About 62,000 people did just that last year. According to the World Almanac and Book of Facts 1999 edition, that’s a 68 percent increase from 1990.
How do they do it?
Maybe some folks have been reading their way to long-lasting health. A recent browse of the Internet yielded dozens of books on how to live to 100.
Wannabe centenarians will find titles such as “Elixir of Life: The Fountain of Youth Formula, How to Live Over 100 Years” and “How to Feel 20 Years Younger in 30 Days.”
Also out there on the bookshelves are books like “Longevity Strategy: How to Live to 100 Using the Brain-Body Connection” and “Living to be 100: Life Lessons from the Landmark Harvard Medical School Study.”

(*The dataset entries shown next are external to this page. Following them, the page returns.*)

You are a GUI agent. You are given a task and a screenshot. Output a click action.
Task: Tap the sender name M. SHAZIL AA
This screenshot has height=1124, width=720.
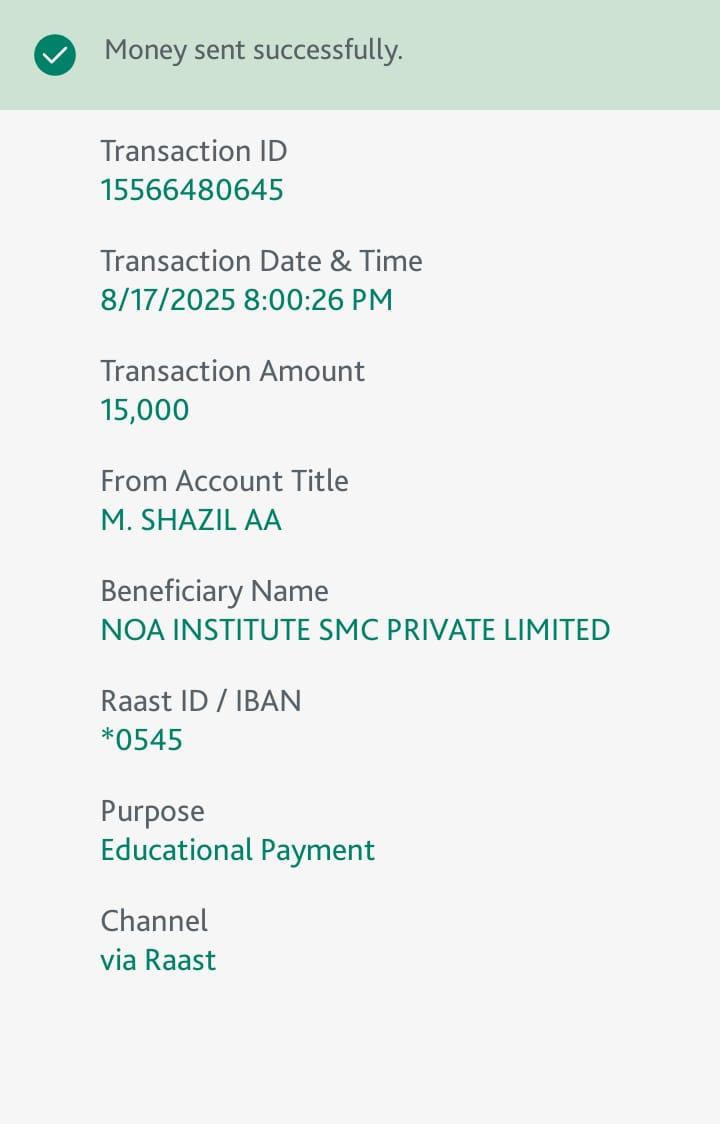click(x=191, y=520)
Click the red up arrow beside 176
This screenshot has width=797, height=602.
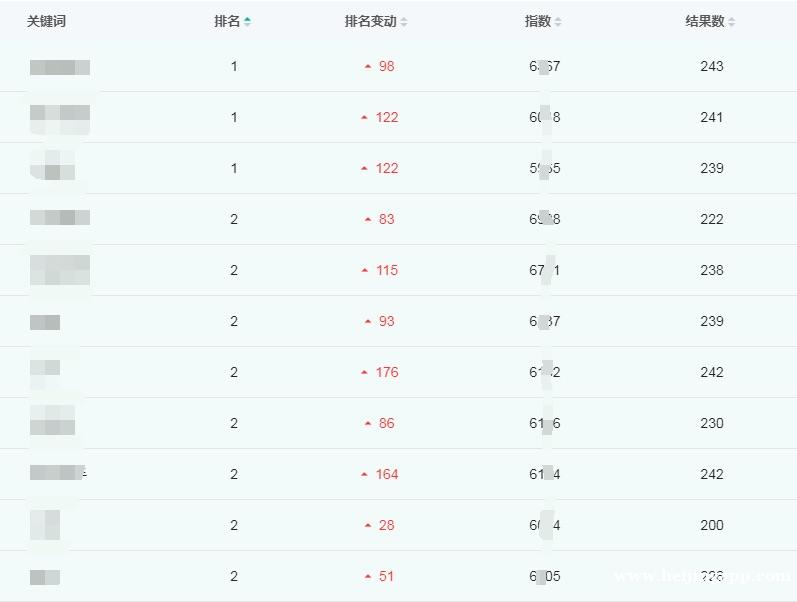coord(364,373)
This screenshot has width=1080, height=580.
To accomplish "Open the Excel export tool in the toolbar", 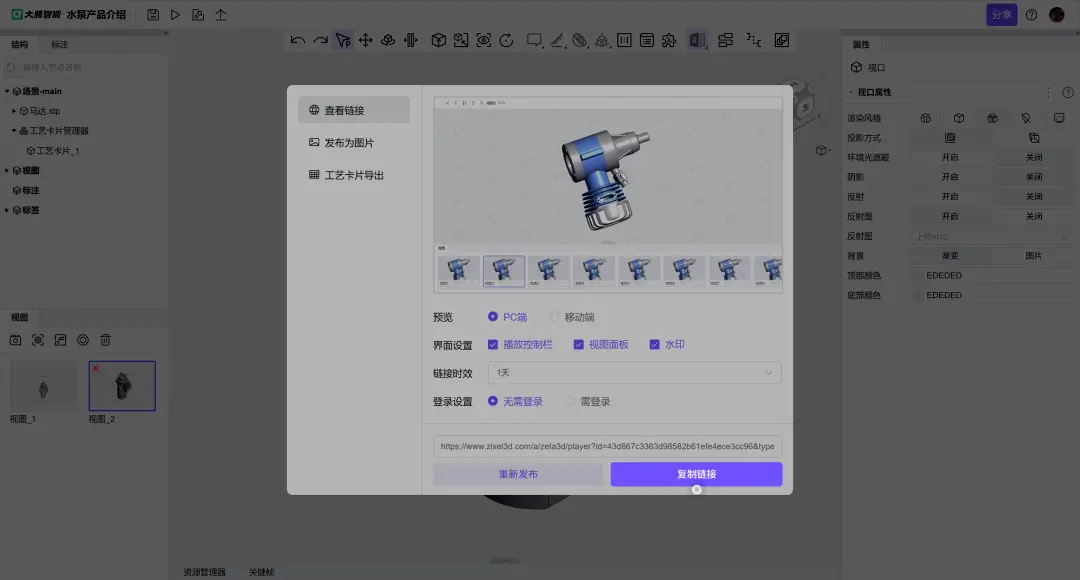I will (697, 40).
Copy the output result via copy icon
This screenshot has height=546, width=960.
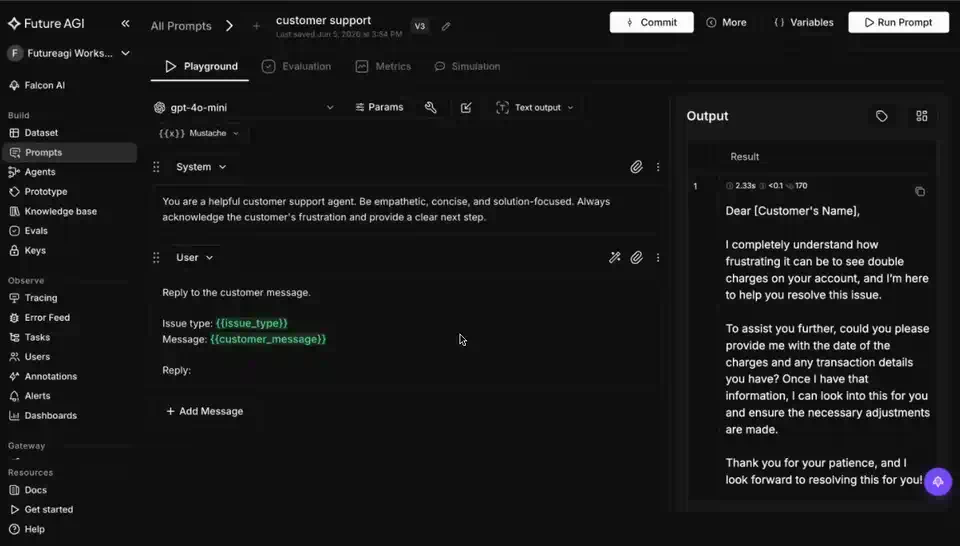[x=920, y=192]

And another one that gets right to the point, with a little humor, is “Hello, Methuselah! Living to 100 & Beyond.”
It’s easy to see that people are living longer. It’s how people do it successfully that’s the question.

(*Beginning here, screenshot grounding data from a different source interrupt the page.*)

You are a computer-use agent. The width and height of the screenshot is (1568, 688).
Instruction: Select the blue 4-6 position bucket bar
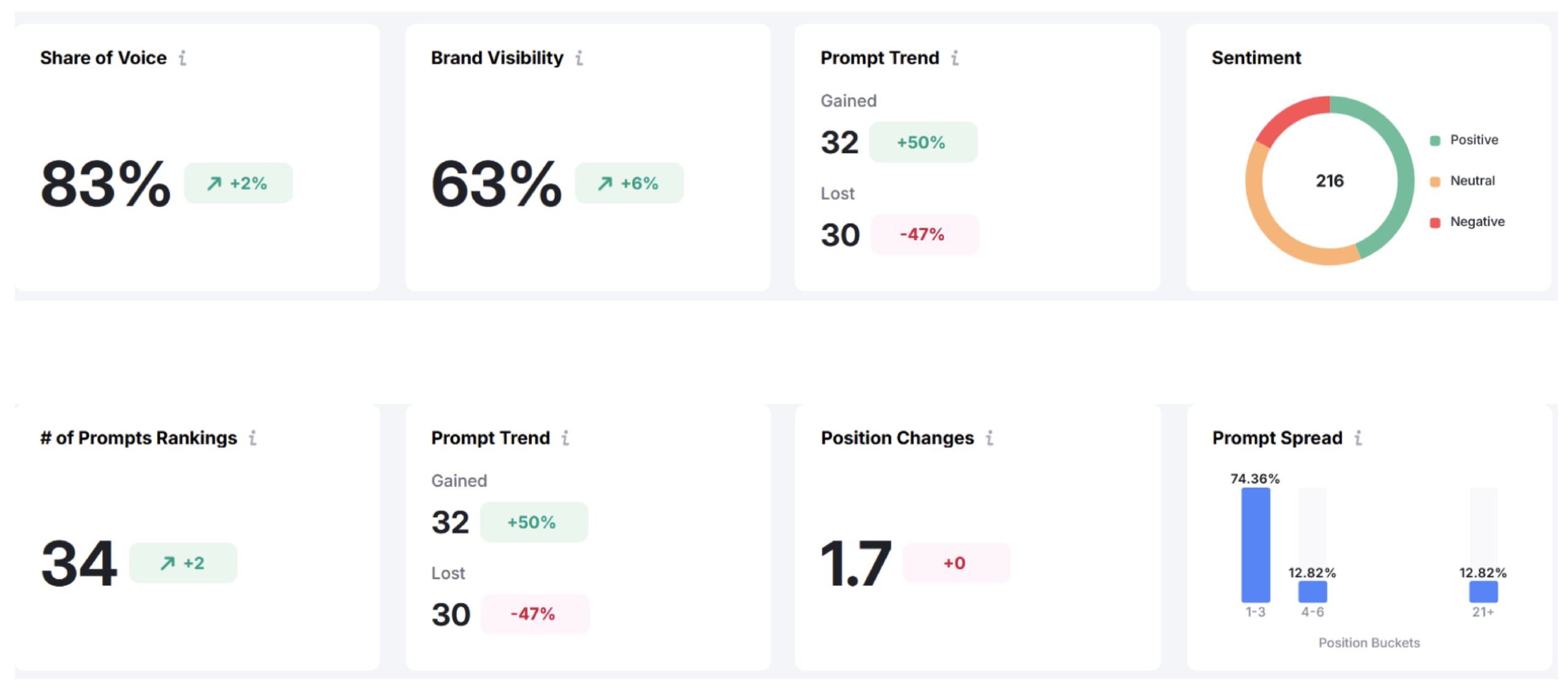pos(1312,592)
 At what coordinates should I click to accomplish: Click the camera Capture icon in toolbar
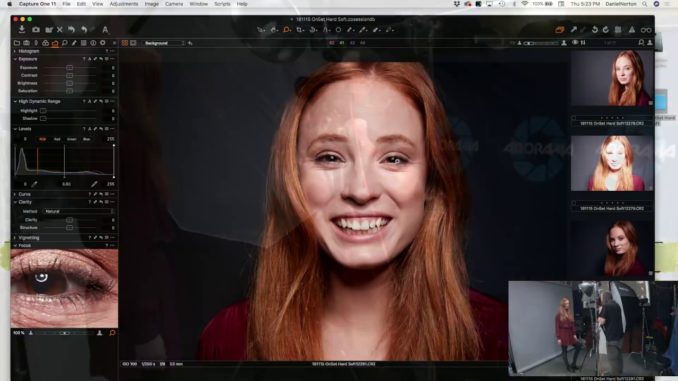[36, 30]
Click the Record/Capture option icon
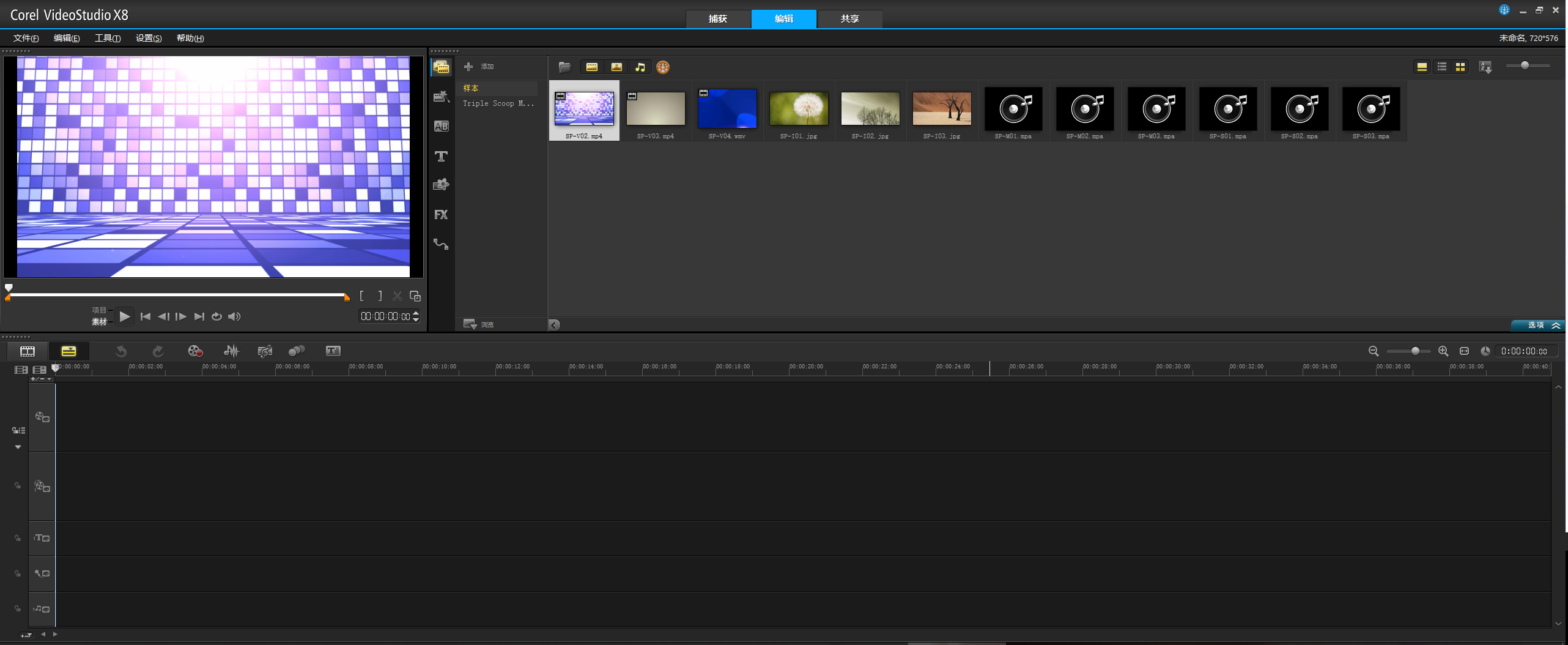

Here are a few books that offer tips to staying healthy, happy and energetic while looking forward to your 100th birthday.
“My book is different than all the others,” says Harriet Scott-Gauthier, a 15-year breast cancer survivor from Santa Clarita. Her book is titled “Smart Seniors Never Grow Old” (Goldcott Publishing).
“One of my readers said that she worked for years at a medical library in Washington, D.C., and she could not find the answers to her aging problems until she found my book,” says Scott-Gauthier, who, by the way, reports that she’s in good health, very energetic and still has her natural hair color at age 75.
Scott-Gauthier includes suggestions on both preventing the effects of aging, and reversing them, like how to return your hair to its natural color with massive doses of B vitamins.
“100 Ways to Live to 100” by Charles B. Inlander and Christine Kuehn Kelly (Walker & Co.) is a comprehensive manual for improving the overall health of the average American. This five-chapter book includes tips to increasing longevity, ranging from improving outlook to the role of vitamins and hormones, to choosing a good doctor.
Some of the keys to living longer include exercise, accident-proofing the home, mind-body techniques to maintain mental and physical wellness, and alleviating stress.
Inlander and Kelly also stress the importance of quality medical care, insurance coverage and dietary modes that boost immunity. They offer health-based advice, such as ways to reduce the odds of heart disease, and more personal pearls of wisdom, like owning a pet.
Inlander is president of the People’s Medical Society, a consumer-health advocacy organization based in Allentown, Pa., and Kelly is a freelance health writer from Havertown, Pa.
Learn how other people have found fulfillment in their retirement years through 31 lively interviews chronicled in “Adventures in Senior Living: Learning How to Make Retirement Meaningful and Enjoyable” by Lawrence J. Driskill (Haworth Press).
Retirees talk about the opportunities, needs, problems and challenges that retirement can bring. Instead of being bored, these retirees found quite the opposite by spending time on volunteer work, travel and community involvement.
Retirement is the time to tend that garden, finish that quilt, spend more time with loved ones or get on an exercise program.
Others concentrated on making a difference by recording books on tape for blind people, conducting missionary work, visiting patients in nursing homes and hospitals, teaching Sunday school and delivering meals to shut-ins.
In “Movin’ On: Living and Traveling Full Time in a Recreational Vehicle” by Ron and Barb Hofmeister (R&B Publications), the authors discuss their 11 years of full-time RVing. The book includes pictures, facts, financial information and anecdotes.
In one chapter, the couple tells a funny story about volunteering as campground hosts in Yosemite National Park in an area geared for tent camping.
An inexperienced camper came into the park in a motor home and was confused about the bear boxes, where tent campers to store their food safely away from hungry bears. She emptied out all the food from the cupboards in her motor home and wanted to know if she needed to also empty her refrigerator.
“We didn’t have the heart to tell her she didn’t need to do that,” said Barb, laughing.
The Hofmeisters’ home page on the Web, at www.movinon.net, greets visitors with a picture of their motor home and the message, “This is our house. Our back yard is the whole United States.” The site also shows the table of contents and excerpts from the book, which includes a list of phone numbers and addresses for RV service providers.